Follow along as I show the class how to conduct today’s lab.

If you followed along correctly, you should end up with the following script. The script shows you how to:

  • Read data from a CSV file into R and store it in a dataframe.
  • Display the variables inside a dataframe and their data types.
  • Tabulate and show summary statistics for variables in a dataframe.
  • Create new variables based on existing variables.
rm(list=ls())   # Clear the workspace

# Read IPUMS_ACS2019_CA_1.csv and store it in df
df <- read.csv("IPUMS_ACS2019_CA_1.csv")

# Show the "structure" of the data
str(df)

# Tabulate SEX, MARST, and RACHSING
table(df$SEX)
table(df$MARST)
table(df$RACHSING)

# Show summary statistics for AGE and INCWAGE
summary(df$AGE)
summary(df$INCWAGE)

# Create a boolean variable called EMPLOYED 
# that is TRUE when the person is employed
# and FALSE otherwise
df$EMPLOYED <- (df$EMPSTAT==1)

# Create a boolean variable called WORKING_AGE
# that is TRUE when the person's AGE is 
# between 25 and 65 and FALSE otherwise
df$WORKING_AGE <- (df$AGE>=25) & (df$AGE<=65)

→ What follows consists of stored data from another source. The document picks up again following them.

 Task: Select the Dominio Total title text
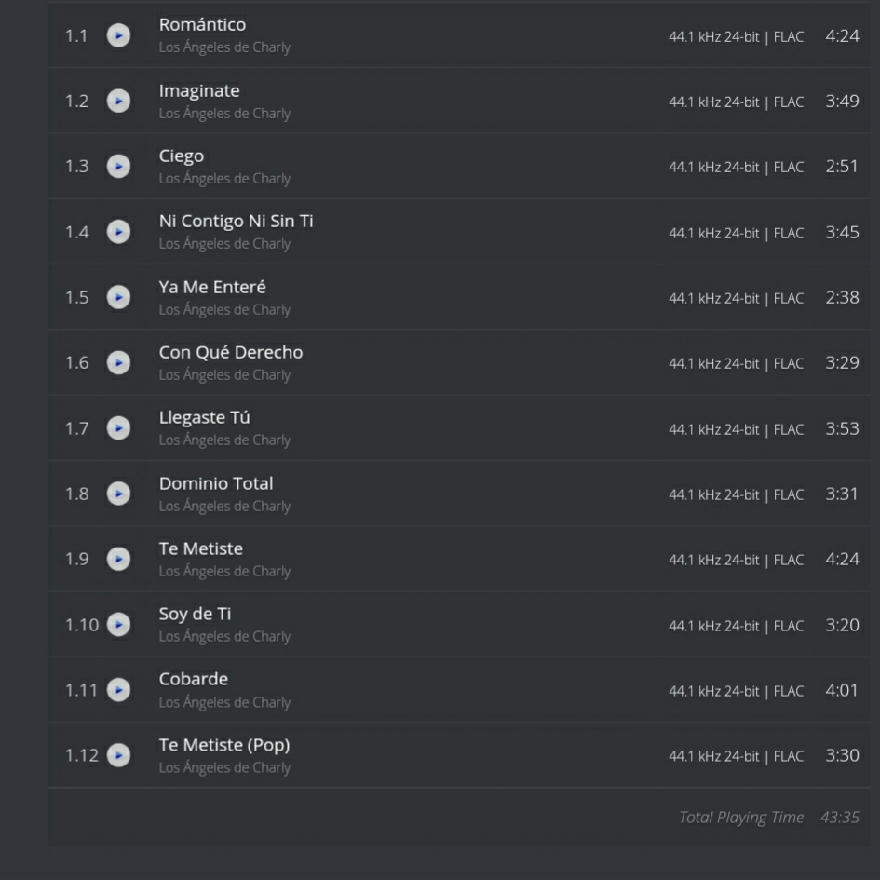(215, 483)
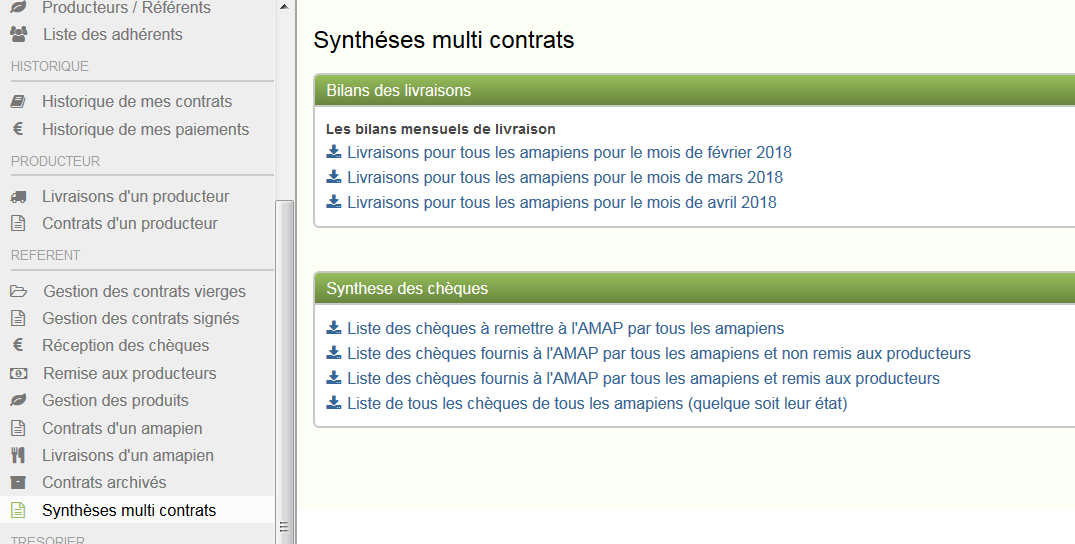1075x544 pixels.
Task: Download livraisons for avril 2018
Action: pos(561,202)
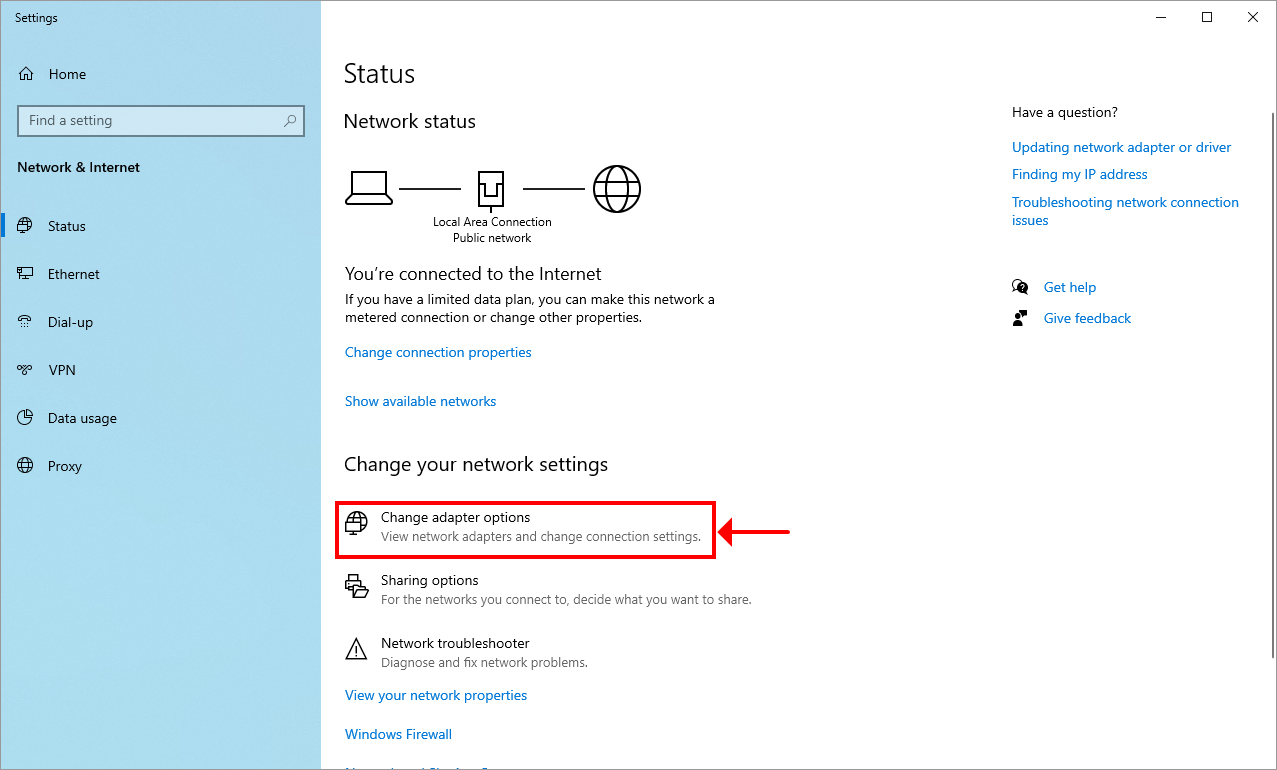Click the Data usage icon

click(x=26, y=418)
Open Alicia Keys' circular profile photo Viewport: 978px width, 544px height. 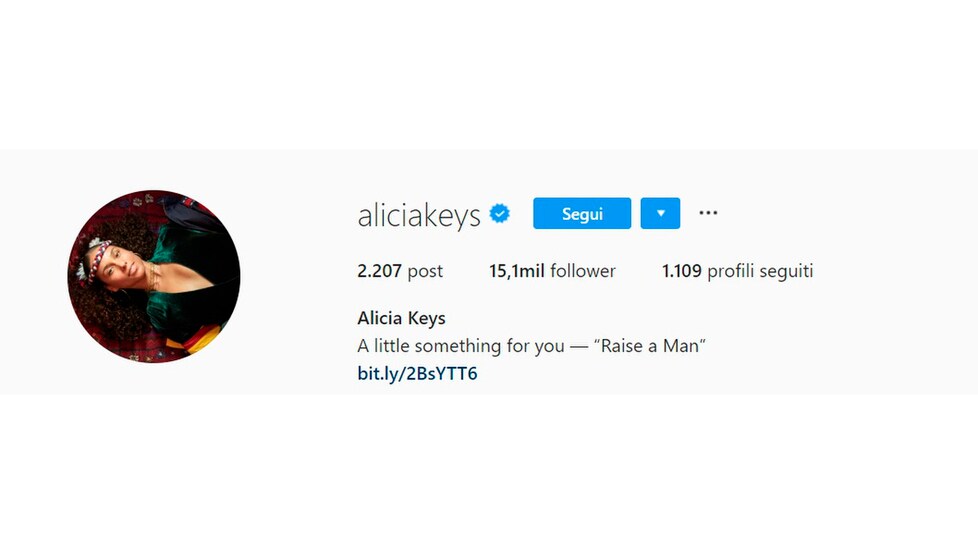153,276
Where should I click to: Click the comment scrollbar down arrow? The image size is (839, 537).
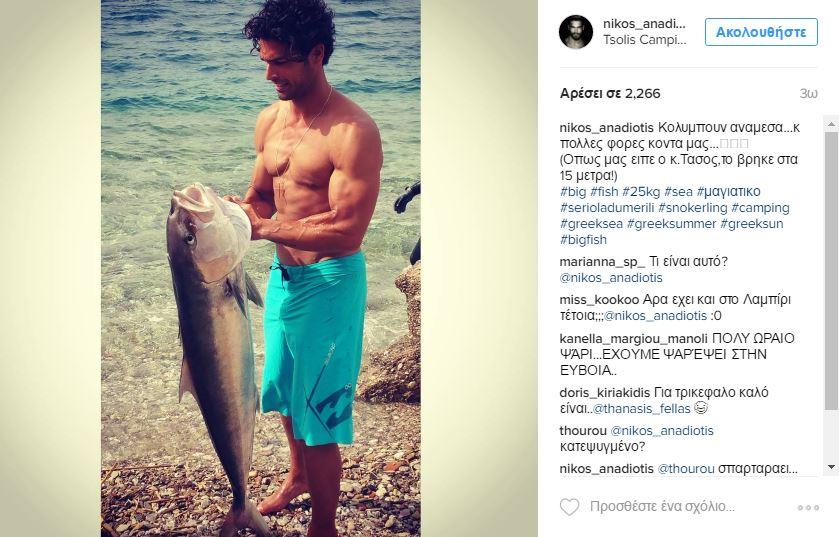831,467
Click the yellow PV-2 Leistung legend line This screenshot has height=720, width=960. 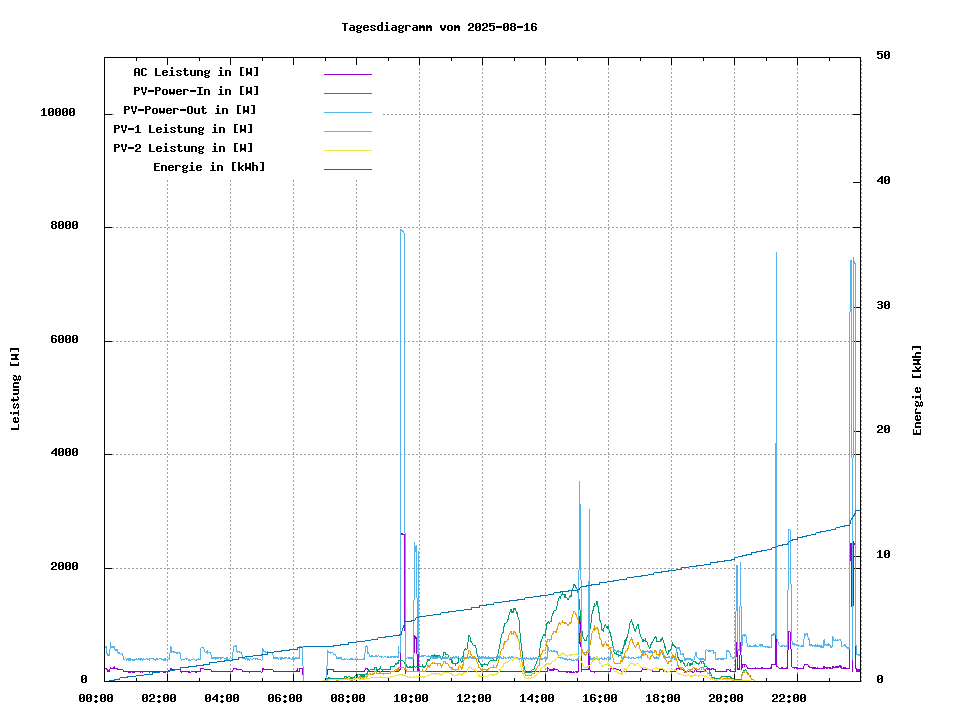347,149
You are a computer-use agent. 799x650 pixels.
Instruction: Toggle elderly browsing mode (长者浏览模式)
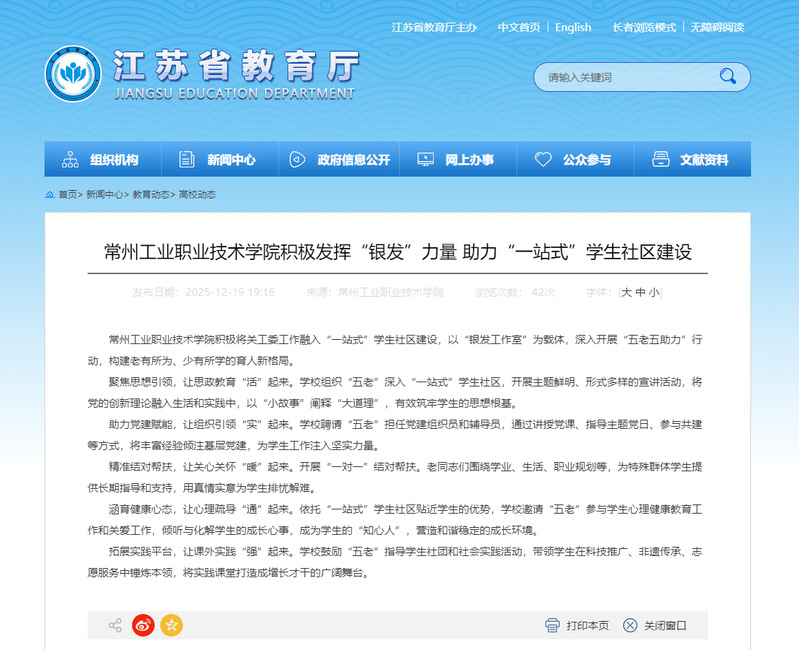(643, 27)
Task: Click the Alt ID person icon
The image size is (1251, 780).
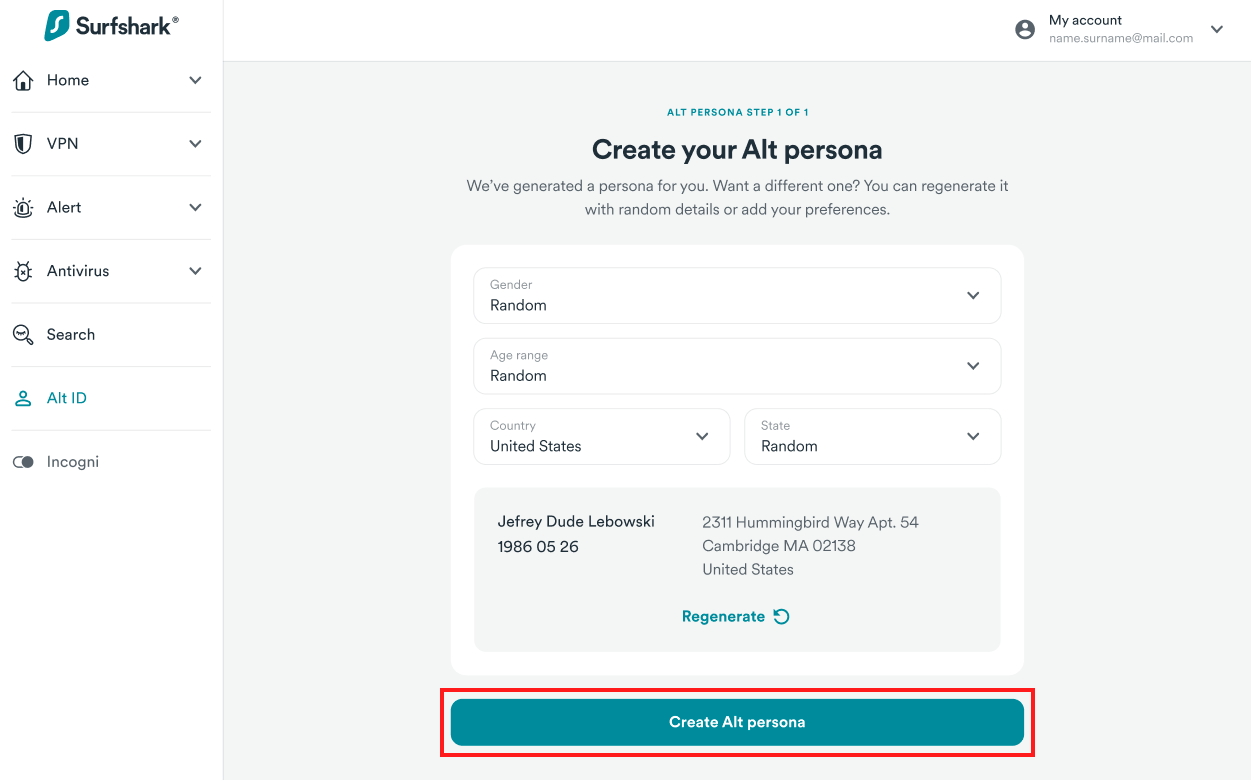Action: (x=23, y=398)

# Create a boolean variable called WORKING_AGE_EMPLOYED
# that is TRUE when the person's AGE is
# between 25 and 65 and the person is employed,
# and FALSE otherwise
df$WORKING_AGE_EMPLOYED <- (df$EMPLOYED==TRUE) & (df$WORKING_AGE==TRUE)

# Create a variable called LOG_INCWAGE that is
# equal to the log of INCWAGE
df$LOG_INCWAGE <- log(df$INCWAGE)

# Create a variable called BIRTH_YEAR that is 
# equal to YEAR minus AGE
df$BIRTH_YEAR <- df$YEAR - df$AGE

# Show structure of data again
str(df)

# Tabulate EMPLOYED, WORKING_AGE, and WORKING_ADULT
table(df$EMPLOYED)
table(df$WORKING_AGE)
table(df$WORKING_AGE_EMPLOYED)

# Show summary statistics of LOG_INCWAGE
summary(df$LOG_INCWAGE)

If you missed something during lecture, or if you need a refresher, you may find the following docs helpful:


Assignment

  • Create a new script that accomplishes the following tasks:
    • Read IPUMS_ACS2019_CA_1.csv and store it in a dataframe called df.
    • Create a boolean variable called UNEMPLOYED_WORKING_AGE_MALE that is TRUE if the person is:
      • Unemployed (but in the labor force)
      • Between the ages of 25 and 65
      • Male
    • Create a boolean variable called NLF_WORKING_AGE_MALE that is TRUE if the person is:
      • Not in the labor force
      • Between the ages of 25 and 65
      • Male
    • Show the structure of the data after having created the above two variables
    • Tabulate UNEMPLOYED_WORKING_AGE_MALE and NLF_WORKING_AGE_MALE

    Hint: You’ll need to look up the codes for EMPSTAT and SEX in IPUMS.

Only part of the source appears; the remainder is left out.